## [The request]
Copy every line of the material below word for word, with no changes.

Entries from a dataset:
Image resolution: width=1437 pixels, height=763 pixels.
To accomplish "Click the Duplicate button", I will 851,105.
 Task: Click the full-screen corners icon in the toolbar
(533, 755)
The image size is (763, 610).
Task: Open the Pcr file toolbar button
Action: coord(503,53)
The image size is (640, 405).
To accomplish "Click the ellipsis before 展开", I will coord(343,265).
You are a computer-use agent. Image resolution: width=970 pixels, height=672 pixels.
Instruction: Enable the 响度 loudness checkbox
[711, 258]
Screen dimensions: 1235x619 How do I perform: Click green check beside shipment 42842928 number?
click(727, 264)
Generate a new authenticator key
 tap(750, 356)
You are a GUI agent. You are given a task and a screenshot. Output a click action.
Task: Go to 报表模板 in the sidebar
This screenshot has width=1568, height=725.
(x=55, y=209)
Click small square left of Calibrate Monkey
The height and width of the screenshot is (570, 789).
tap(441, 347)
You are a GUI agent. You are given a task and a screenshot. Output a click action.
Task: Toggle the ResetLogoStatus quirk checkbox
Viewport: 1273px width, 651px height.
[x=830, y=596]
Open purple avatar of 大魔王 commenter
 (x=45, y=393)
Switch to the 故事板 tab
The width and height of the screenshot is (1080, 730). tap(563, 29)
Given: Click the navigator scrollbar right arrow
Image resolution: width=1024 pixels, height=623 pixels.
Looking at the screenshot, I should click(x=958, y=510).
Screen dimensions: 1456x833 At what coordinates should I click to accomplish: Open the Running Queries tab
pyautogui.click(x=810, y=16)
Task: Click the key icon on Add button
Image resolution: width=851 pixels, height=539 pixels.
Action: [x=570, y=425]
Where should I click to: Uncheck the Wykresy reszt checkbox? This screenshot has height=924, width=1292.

## [Completed task]
Image resolution: width=1437 pixels, height=763 pixels.
To accomplish "Click the Duplicate button", I will 851,105.
 Task: Click the full-screen corners icon in the toolbar
(533, 755)
The image size is (763, 610).
Task: Open the Pcr file toolbar button
Action: coord(503,53)
The image size is (640, 405).
To accomplish "Click the ellipsis before 展开", I will coord(343,265).
You are a computer-use agent. Image resolution: width=970 pixels, height=672 pixels.
Instruction: Enable the 响度 loudness checkbox
[711, 258]
Screen dimensions: 1235x619 How do I perform: Click green check beside shipment 42842928 number?
click(727, 264)
Generate a new authenticator key
 tap(750, 356)
You are a GUI agent. You are given a task and a screenshot. Output a click action.
Task: Go to 报表模板 in the sidebar
This screenshot has width=1568, height=725.
(x=55, y=209)
Click small square left of Calibrate Monkey
The height and width of the screenshot is (570, 789).
tap(441, 347)
You are a GUI agent. You are given a task and a screenshot. Output a click action.
Task: Toggle the ResetLogoStatus quirk checkbox
Viewport: 1273px width, 651px height.
[x=830, y=596]
Open purple avatar of 大魔王 commenter
 (x=45, y=393)
Switch to the 故事板 tab
The width and height of the screenshot is (1080, 730). tap(563, 29)
Given: Click the navigator scrollbar right arrow
Image resolution: width=1024 pixels, height=623 pixels.
Looking at the screenshot, I should click(x=958, y=510).
Screen dimensions: 1456x833 At what coordinates should I click to accomplish: Open the Running Queries tab
pyautogui.click(x=810, y=16)
Task: Click the key icon on Add button
Image resolution: width=851 pixels, height=539 pixels.
Action: [x=570, y=425]
Where should I click to: Uncheck the Wykresy reszt checkbox? This screenshot has height=924, width=1292.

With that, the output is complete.